───── SUPPLIED RECORDS ─────

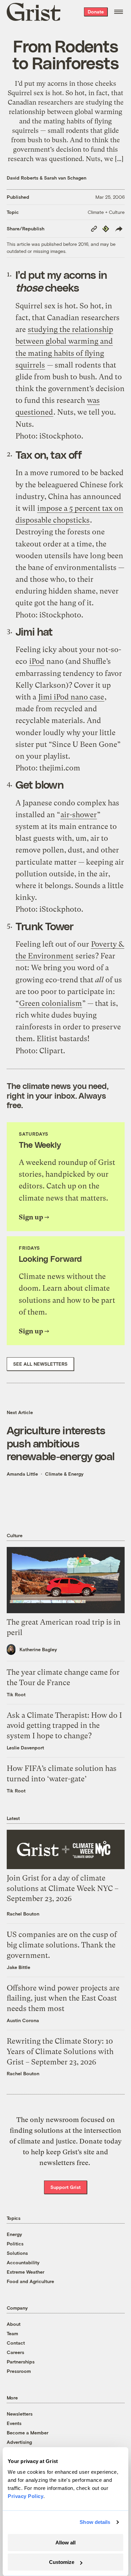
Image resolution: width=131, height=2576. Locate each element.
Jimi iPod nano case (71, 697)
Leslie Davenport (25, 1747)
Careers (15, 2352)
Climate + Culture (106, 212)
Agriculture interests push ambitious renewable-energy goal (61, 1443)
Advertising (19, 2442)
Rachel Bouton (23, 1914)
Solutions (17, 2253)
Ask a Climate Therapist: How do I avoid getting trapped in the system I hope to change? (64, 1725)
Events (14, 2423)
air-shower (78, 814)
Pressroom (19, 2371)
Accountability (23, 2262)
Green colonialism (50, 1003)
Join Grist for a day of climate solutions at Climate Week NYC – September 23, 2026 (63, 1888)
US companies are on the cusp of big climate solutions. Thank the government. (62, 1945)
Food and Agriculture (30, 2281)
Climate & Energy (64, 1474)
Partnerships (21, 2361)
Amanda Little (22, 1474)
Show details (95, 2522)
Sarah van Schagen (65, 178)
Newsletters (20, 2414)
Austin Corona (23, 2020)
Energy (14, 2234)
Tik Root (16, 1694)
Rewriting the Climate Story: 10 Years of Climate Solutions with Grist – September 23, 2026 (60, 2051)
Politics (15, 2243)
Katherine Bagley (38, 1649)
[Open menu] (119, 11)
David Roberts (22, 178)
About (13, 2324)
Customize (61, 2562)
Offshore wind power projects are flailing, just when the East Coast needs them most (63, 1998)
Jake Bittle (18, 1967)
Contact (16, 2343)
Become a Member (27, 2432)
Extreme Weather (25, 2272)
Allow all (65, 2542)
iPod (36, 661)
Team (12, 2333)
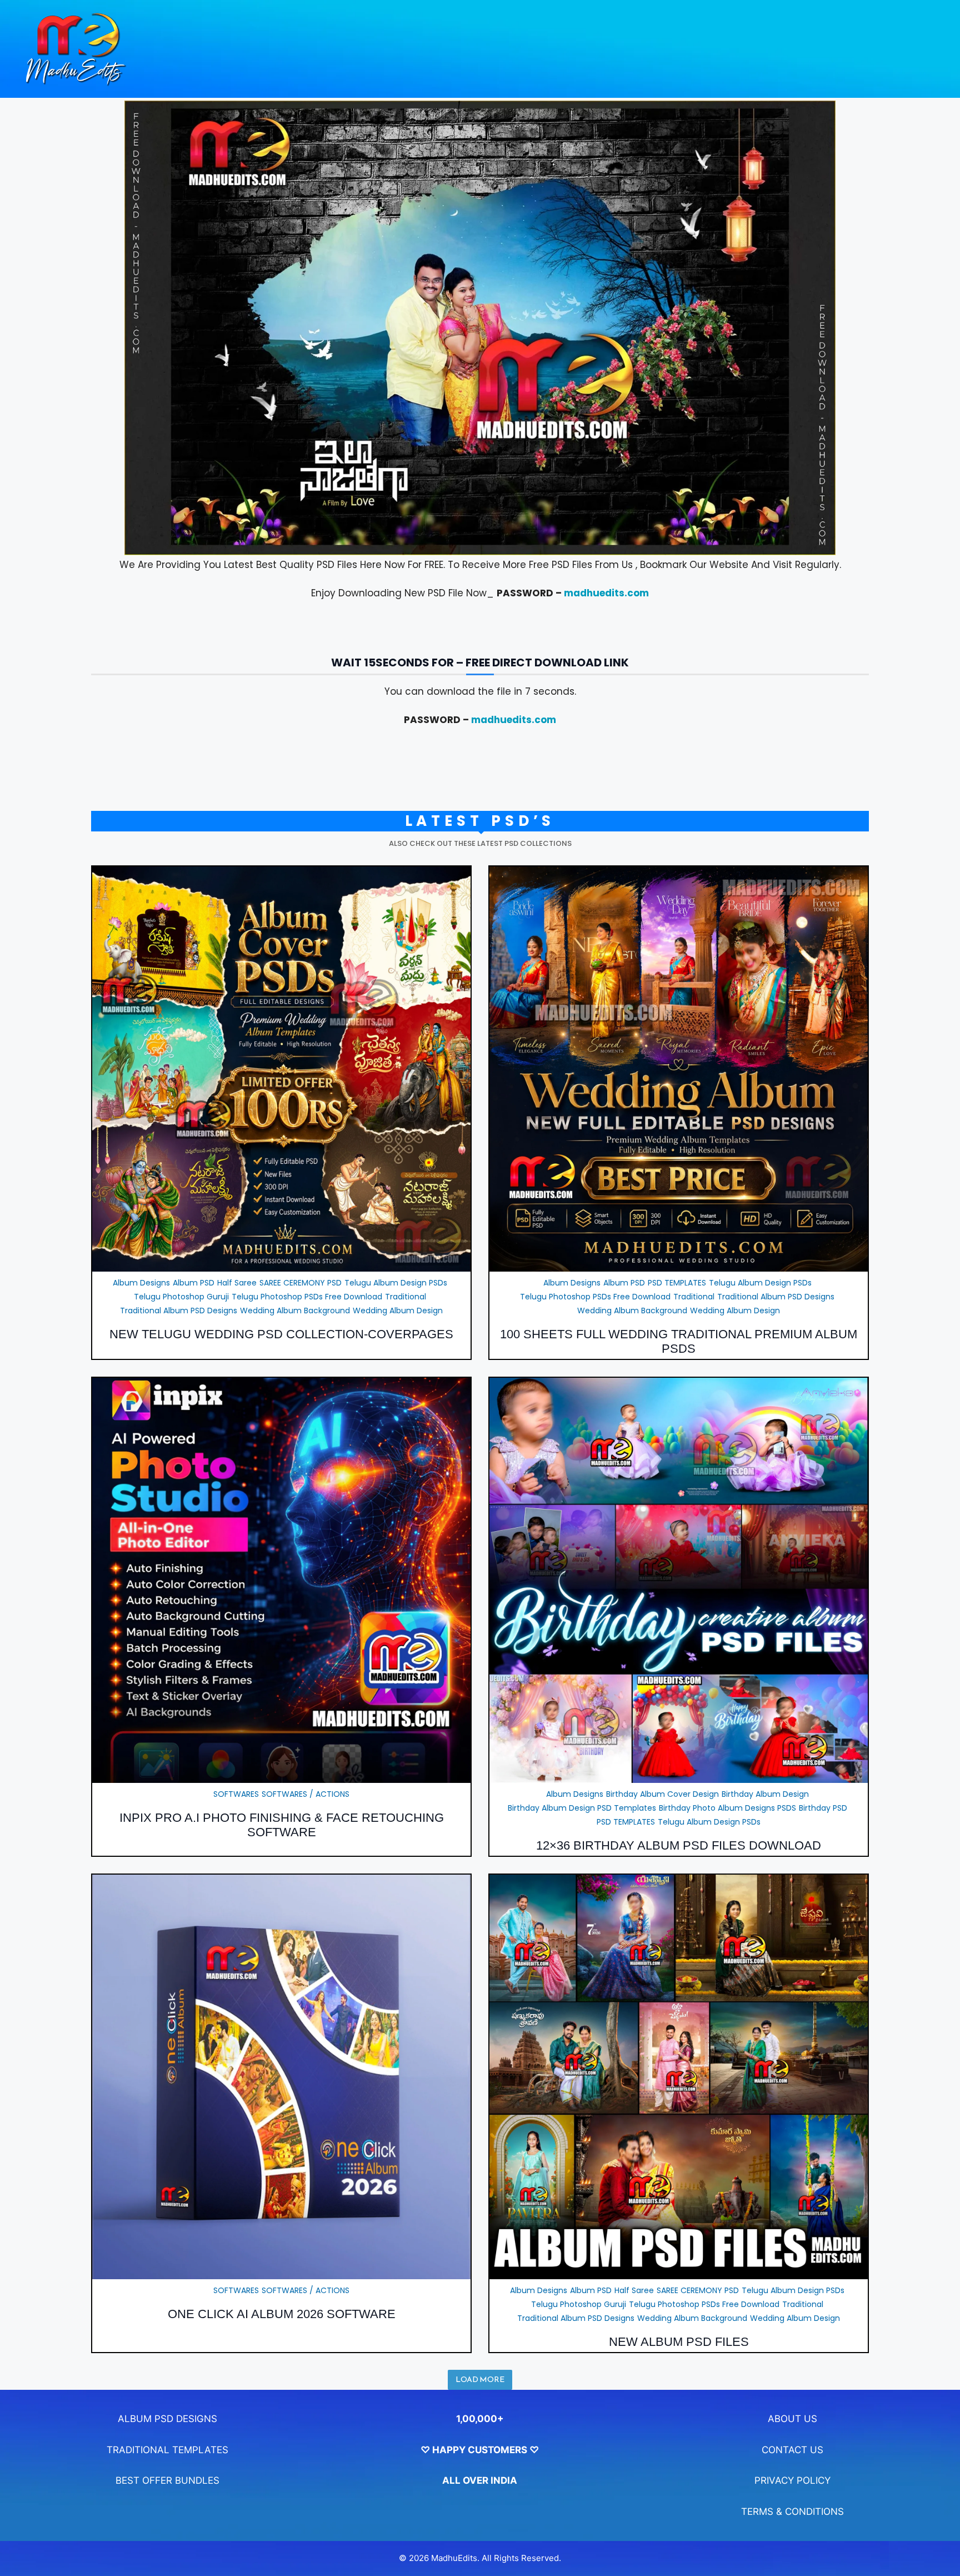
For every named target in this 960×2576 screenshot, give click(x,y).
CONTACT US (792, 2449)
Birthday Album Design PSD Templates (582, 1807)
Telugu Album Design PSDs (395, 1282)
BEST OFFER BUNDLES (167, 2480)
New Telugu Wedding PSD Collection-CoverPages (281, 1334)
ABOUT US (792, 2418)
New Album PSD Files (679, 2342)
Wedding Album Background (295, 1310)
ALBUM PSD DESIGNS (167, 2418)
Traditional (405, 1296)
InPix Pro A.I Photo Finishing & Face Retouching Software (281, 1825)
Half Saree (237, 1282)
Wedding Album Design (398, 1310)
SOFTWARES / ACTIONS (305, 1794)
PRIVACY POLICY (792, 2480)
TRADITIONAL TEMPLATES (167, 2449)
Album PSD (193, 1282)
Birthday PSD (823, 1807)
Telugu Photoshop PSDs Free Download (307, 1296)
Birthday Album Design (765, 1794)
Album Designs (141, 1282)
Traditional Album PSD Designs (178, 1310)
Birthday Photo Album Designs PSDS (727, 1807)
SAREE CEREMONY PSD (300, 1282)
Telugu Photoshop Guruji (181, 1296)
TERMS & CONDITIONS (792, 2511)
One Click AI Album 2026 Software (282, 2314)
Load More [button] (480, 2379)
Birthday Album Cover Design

─────

**EXERCISE OBJECTIVE**
Apart from the pictures, every line above must be repeated exactly.

**EXERCISE ANSWER**
Image resolution: width=131, height=2576. Locate each element.
Jimi iPod nano case (71, 697)
Leslie Davenport (25, 1747)
Careers (15, 2352)
Climate + Culture (106, 212)
Agriculture interests push ambitious renewable-energy goal (61, 1443)
Advertising (19, 2442)
Rachel Bouton (23, 1914)
Solutions (17, 2253)
Ask a Climate Therapist: How do I avoid getting trapped in the system I hope to change? (64, 1725)
Events (14, 2423)
air-shower (78, 814)
Pressroom (19, 2371)
Accountability (23, 2262)
Green colonialism (50, 1003)
Join Grist for a day of climate solutions at Climate Week NYC – September 23, 2026 (63, 1888)
US companies are on the cusp of big climate solutions. Thank the government. (62, 1945)
Food and Agriculture (30, 2281)
Climate & Energy (64, 1474)
Partnerships (21, 2361)
Amanda Little (22, 1474)
Show details (95, 2522)
Sarah van Schagen (65, 178)
Newsletters (20, 2414)
Austin Corona (23, 2020)
Energy (14, 2234)
Tik Root (16, 1694)
Rewriting the Climate Story: 10 Years of Climate Solutions with Grist – September 23, 2026 (60, 2051)
Politics (15, 2243)
Katherine Bagley (38, 1649)
[Open menu] (119, 11)
David Roberts (22, 178)
About (13, 2324)
Customize (61, 2562)
Offshore wind power projects are flailing, just when the East Coast needs them most (63, 1998)
Jake Bittle (18, 1967)
Contact (16, 2343)
Become a Member (27, 2432)
Extreme Weather (25, 2272)
Allow all (65, 2542)
iPod (36, 661)
Team (12, 2333)
For every named target in this 960×2576 screenshot, give click(x,y).
CONTACT US (792, 2449)
Birthday Album Design PSD Templates (582, 1807)
Telugu Album Design PSDs (395, 1282)
BEST OFFER BUNDLES (167, 2480)
New Telugu Wedding PSD Collection-CoverPages (281, 1334)
ABOUT US (792, 2418)
New Album PSD Files (679, 2342)
Wedding Album Background (295, 1310)
ALBUM PSD DESIGNS (167, 2418)
Traditional (405, 1296)
InPix Pro A.I Photo Finishing & Face Retouching Software (281, 1825)
Half Saree (237, 1282)
Wedding Album Design (398, 1310)
SOFTWARES / ACTIONS (305, 1794)
PRIVACY POLICY (792, 2480)
TRADITIONAL TEMPLATES (167, 2449)
Album PSD (193, 1282)
Birthday PSD (823, 1807)
Telugu Photoshop PSDs Free Download (307, 1296)
Birthday Album Design (765, 1794)
Album Designs (141, 1282)
Traditional Album PSD Designs (178, 1310)
Birthday Photo Album Designs PSDS (727, 1807)
SAREE CEREMONY PSD (300, 1282)
Telugu Photoshop Guruji (181, 1296)
TERMS & CONDITIONS (792, 2511)
One Click AI Album 2026 Software (282, 2314)
Load More [button] (480, 2379)
Birthday Album Cover Design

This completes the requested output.